[Data items]
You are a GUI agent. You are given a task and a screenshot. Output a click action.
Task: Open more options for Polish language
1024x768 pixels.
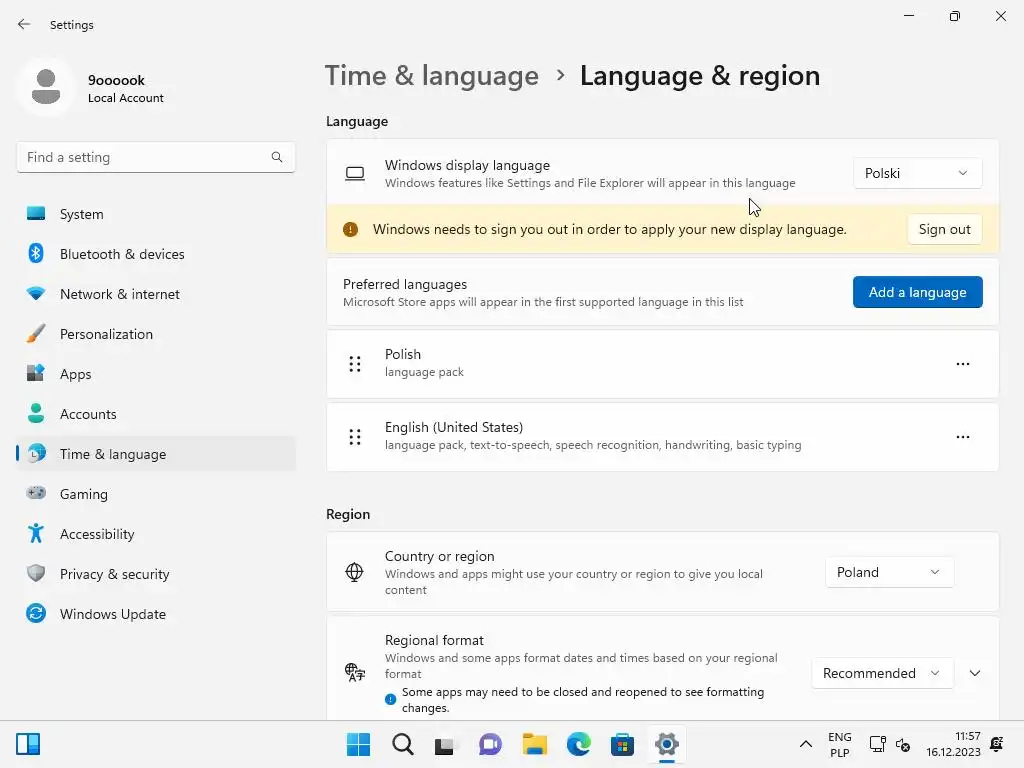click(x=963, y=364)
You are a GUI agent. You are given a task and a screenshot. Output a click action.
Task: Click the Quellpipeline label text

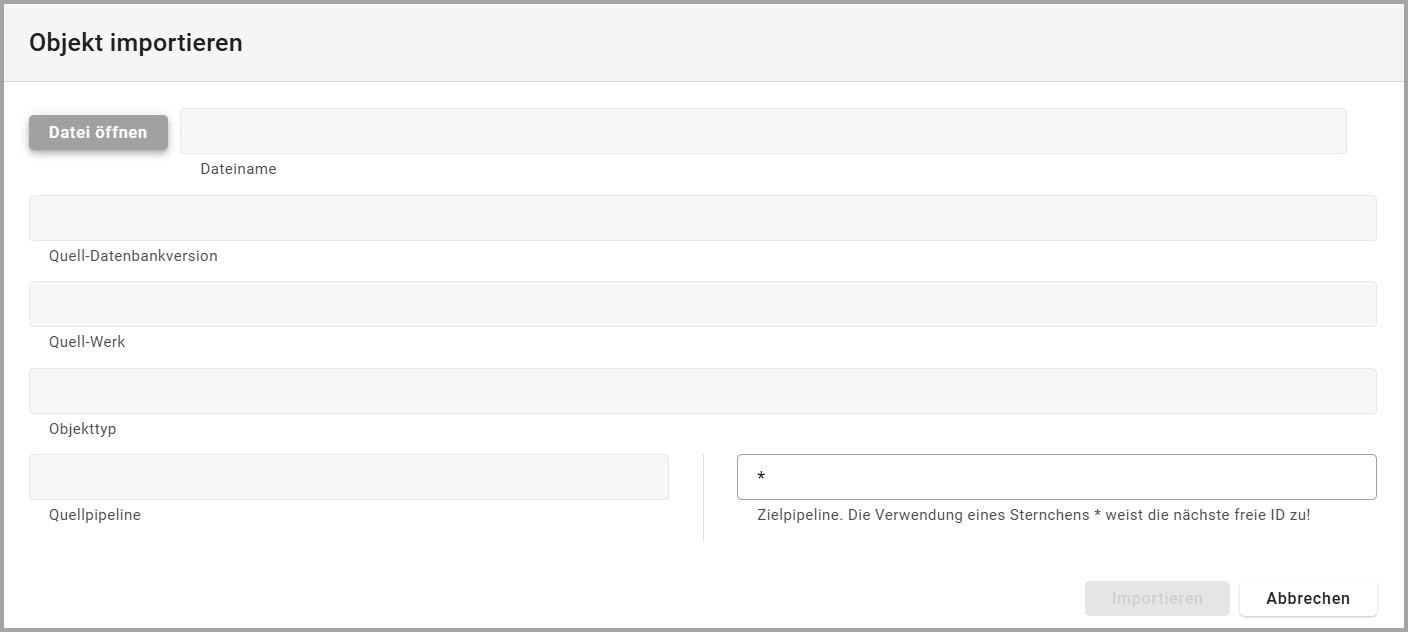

> **Task goal**: Pictures omitted, give the entries again exactly.

> **Answer box**:
You are a GUI agent. You are given a task and a screenshot. Output a click action.
Task: Open more options for Polish language
1024x768 pixels.
click(x=963, y=364)
You are a GUI agent. You are given a task and a screenshot. Output a click action.
Task: Click the Quellpipeline label text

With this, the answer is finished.